# Best Practices for Miro MCP

This guide covers real-world workflow patterns, common gotchas, and optimization strategies based on the Miro MCP documentation.

## Workflow Patterns

### Pattern 1: Code → Diagram (Code Explanation)

**Goal:** Visualize code architecture on a Miro board.

**Steps:**
1. Provide code repository URL or codebase path to agent
2. Agent uses `code_explain_on_board` prompt
3. Agent analyzes code structure (classes, dependencies, data flows)
4. Agent uses `diagram_get_dsl` to fetch diagram syntax
5. Agent uses `diagram_create` with UML/flowchart to visualize
6. Agent uses `doc_create` to add explanatory documentation

**When to use:**
- Onboarding new team members
- Documenting existing systems
- Architecture review and analysis

**Example:**
```
Agent: "Analyze ~/dev/myapp codebase and create architecture diagrams on this board"
Result: UML class diagrams, sequence diagrams, and explanatory docs added to board
```

### Pattern 2: PRD → Code (Code Generation)

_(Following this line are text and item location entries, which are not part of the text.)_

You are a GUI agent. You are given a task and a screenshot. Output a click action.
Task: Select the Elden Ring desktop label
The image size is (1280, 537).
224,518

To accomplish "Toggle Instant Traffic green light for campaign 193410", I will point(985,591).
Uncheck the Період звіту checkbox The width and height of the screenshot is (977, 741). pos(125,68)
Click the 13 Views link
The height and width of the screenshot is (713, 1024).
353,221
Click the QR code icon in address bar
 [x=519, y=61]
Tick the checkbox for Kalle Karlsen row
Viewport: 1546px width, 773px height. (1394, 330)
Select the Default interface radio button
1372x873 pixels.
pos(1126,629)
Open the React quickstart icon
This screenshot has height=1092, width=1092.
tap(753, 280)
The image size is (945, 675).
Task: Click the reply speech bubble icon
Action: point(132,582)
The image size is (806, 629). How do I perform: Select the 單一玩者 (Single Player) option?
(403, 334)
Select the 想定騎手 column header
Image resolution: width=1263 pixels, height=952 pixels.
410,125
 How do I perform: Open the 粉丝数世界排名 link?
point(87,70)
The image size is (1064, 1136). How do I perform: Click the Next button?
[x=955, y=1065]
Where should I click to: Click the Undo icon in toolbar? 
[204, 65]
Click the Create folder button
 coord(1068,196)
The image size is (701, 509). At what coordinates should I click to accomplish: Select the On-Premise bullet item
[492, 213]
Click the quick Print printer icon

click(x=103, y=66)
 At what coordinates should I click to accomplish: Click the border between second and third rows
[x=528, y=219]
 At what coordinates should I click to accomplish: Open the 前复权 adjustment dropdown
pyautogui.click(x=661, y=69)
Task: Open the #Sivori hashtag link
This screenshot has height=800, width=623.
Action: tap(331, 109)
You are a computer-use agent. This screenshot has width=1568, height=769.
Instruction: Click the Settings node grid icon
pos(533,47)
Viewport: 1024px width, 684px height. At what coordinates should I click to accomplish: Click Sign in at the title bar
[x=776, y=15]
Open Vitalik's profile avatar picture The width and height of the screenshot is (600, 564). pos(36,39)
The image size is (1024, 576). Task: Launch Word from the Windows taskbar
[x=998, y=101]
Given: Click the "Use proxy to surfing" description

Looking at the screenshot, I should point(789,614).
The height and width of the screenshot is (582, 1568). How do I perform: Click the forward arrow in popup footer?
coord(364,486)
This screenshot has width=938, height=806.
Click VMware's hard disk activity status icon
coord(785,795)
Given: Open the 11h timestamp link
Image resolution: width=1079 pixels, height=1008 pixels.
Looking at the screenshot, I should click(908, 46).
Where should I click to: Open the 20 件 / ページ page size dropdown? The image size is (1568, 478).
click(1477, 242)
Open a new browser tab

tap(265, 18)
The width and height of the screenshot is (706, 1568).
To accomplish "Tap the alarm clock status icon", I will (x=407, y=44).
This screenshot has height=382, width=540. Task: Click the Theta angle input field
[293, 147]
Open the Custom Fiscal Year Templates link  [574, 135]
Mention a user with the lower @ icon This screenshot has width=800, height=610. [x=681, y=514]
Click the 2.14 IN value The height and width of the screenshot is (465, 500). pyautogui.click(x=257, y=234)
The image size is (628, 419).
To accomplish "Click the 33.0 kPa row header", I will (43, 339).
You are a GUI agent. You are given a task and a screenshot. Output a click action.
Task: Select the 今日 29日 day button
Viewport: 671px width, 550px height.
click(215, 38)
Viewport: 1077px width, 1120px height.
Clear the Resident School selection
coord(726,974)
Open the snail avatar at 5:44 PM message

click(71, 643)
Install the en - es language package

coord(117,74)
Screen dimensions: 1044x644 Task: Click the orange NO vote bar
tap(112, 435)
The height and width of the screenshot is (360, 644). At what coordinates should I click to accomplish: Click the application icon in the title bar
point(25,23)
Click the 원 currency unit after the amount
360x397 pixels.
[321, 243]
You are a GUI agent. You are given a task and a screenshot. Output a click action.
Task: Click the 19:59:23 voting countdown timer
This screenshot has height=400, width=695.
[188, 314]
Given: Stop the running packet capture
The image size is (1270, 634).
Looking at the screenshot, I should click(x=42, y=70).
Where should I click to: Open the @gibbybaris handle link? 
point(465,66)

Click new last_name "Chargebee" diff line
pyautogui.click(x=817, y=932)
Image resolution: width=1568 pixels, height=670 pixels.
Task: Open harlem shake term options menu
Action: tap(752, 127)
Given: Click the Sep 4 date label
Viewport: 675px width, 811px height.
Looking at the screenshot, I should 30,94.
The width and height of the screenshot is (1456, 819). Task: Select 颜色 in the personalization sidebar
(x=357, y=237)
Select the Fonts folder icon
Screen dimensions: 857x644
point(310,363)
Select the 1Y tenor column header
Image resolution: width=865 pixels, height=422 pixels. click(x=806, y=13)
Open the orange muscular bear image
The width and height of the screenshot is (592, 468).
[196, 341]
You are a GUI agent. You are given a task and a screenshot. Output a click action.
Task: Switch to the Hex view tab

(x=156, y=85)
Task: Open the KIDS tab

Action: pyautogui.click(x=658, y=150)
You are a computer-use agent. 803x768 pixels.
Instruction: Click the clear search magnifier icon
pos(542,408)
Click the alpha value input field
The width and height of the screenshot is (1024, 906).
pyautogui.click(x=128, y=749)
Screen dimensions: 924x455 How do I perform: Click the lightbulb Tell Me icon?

**Goal:** Generate implementation guidance from product requirements on a board.

**Steps:**
1. Create/share PRD document on Miro board
2. Use `code_create_from_board` prompt
3. Agent uses `context_explore` to find key documents
4. Agent uses `context_get` to read PRD details
5. Agent analyzes requirements and recommends doc types
6. Agent generates implementation docs, code structure, guidance
7. Agent uses `doc_create` to add generated docs to board

**When to use:**
- Starting a new feature implementation
- Generating specification documents
- Creating implementation roadmaps

**Example:**
```
Agent: "This board has our PRD. Generate implementation docs and code guidance."
Result: Detailed implementation guide, code structure recommendations, and task breakdown
```

### Pattern 3: Board Search + Create (Discovery & Creation)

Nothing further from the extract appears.